>>>
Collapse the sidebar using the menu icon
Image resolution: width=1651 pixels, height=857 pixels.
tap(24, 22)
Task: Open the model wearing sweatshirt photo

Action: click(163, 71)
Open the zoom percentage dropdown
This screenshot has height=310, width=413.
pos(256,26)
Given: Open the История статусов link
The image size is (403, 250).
<<<
>>>
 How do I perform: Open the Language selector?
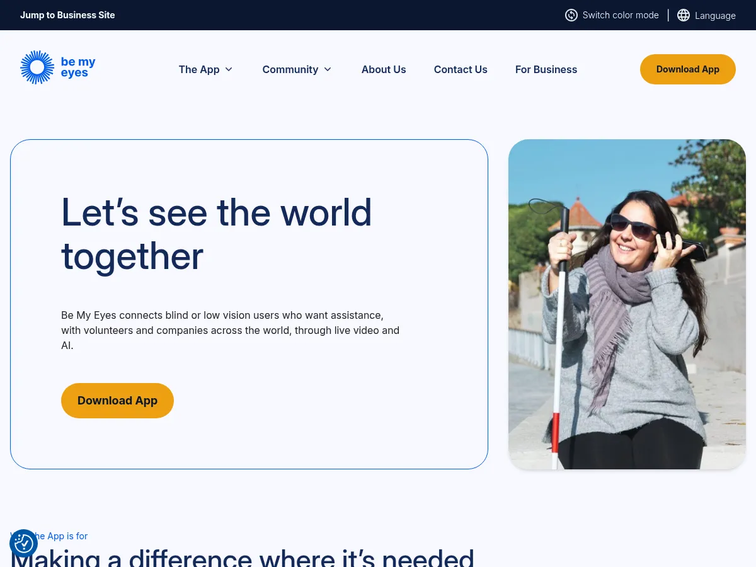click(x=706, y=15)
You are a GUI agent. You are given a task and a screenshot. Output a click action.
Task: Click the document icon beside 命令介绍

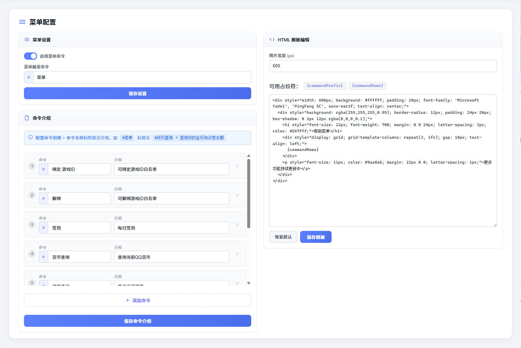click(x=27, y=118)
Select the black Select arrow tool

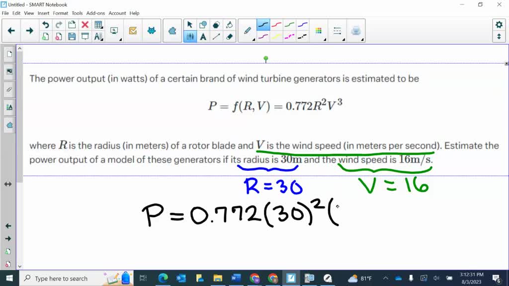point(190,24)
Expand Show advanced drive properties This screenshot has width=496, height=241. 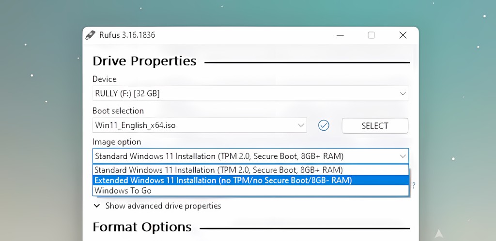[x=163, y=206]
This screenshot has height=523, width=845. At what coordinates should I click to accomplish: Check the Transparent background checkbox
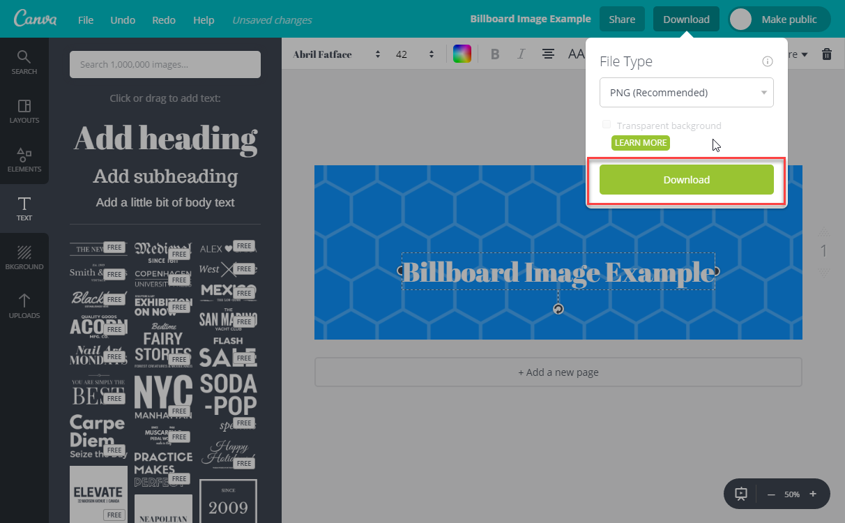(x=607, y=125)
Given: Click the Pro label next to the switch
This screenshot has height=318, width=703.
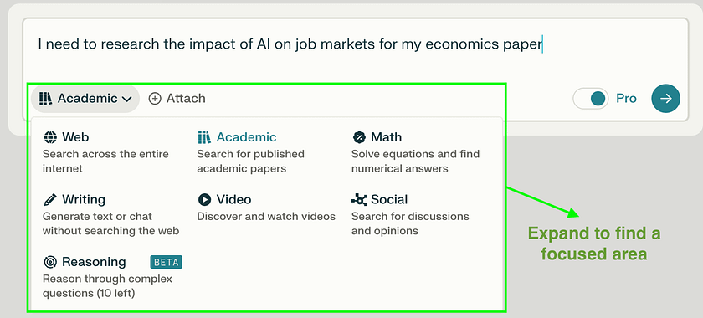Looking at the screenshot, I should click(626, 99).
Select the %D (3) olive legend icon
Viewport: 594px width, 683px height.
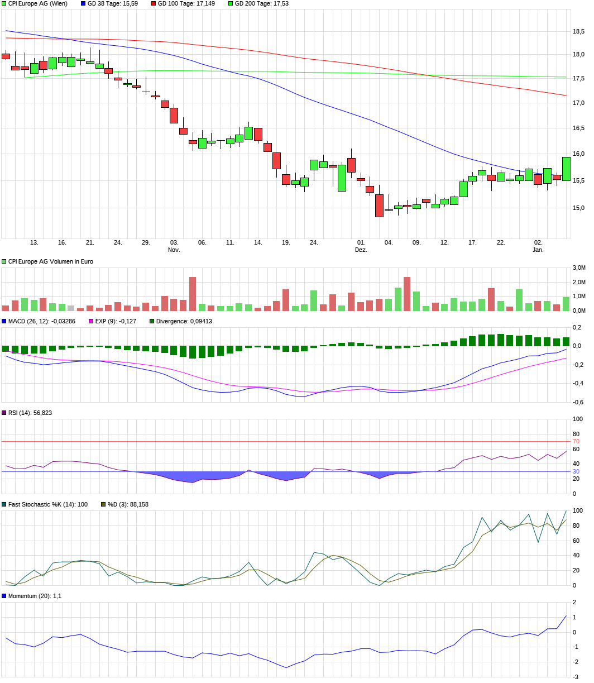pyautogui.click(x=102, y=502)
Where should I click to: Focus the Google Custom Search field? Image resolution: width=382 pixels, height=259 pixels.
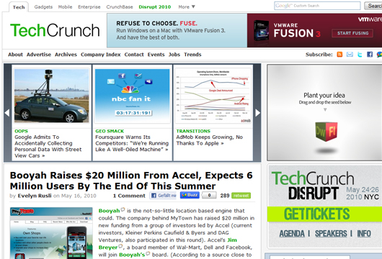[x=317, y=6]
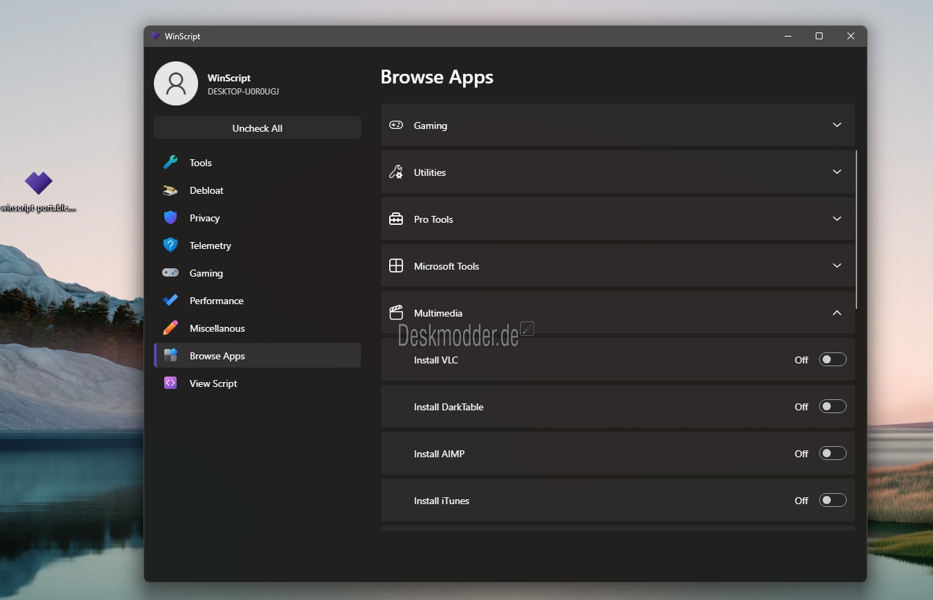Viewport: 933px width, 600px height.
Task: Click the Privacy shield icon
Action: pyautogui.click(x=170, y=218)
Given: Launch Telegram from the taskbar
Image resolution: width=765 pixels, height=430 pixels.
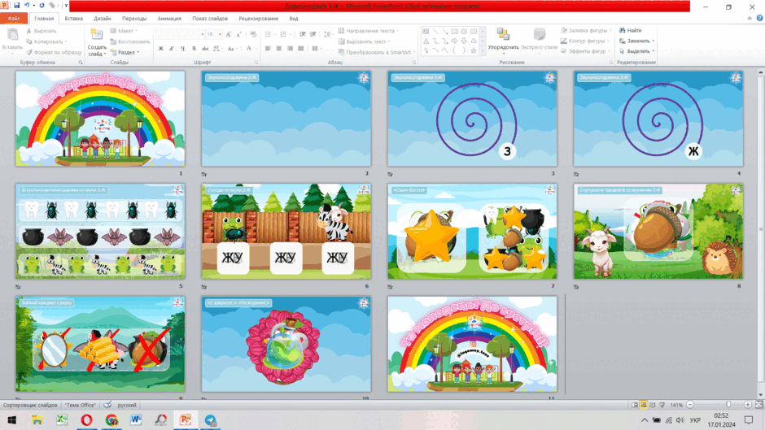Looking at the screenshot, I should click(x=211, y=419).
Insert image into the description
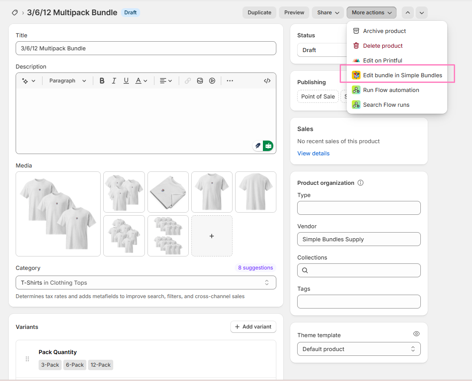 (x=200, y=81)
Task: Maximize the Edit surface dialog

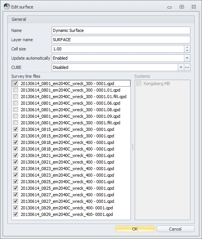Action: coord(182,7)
<<<
__ASSIGNMENT__
The listing above holds a line with "Collapse the sidebar using the menu icon" and a line with "The image size is (403, 250).". Print the stretch from the first through the second, exactly and alone.

__ANSWER SPACE__
Collapse the sidebar using the menu icon
Image resolution: width=1651 pixels, height=857 pixels.
tap(24, 22)
Task: Open the model wearing sweatshirt photo

Action: click(163, 71)
Open the zoom percentage dropdown
This screenshot has height=310, width=413.
pos(256,26)
Given: Open the История статусов link
The image size is (403, 250).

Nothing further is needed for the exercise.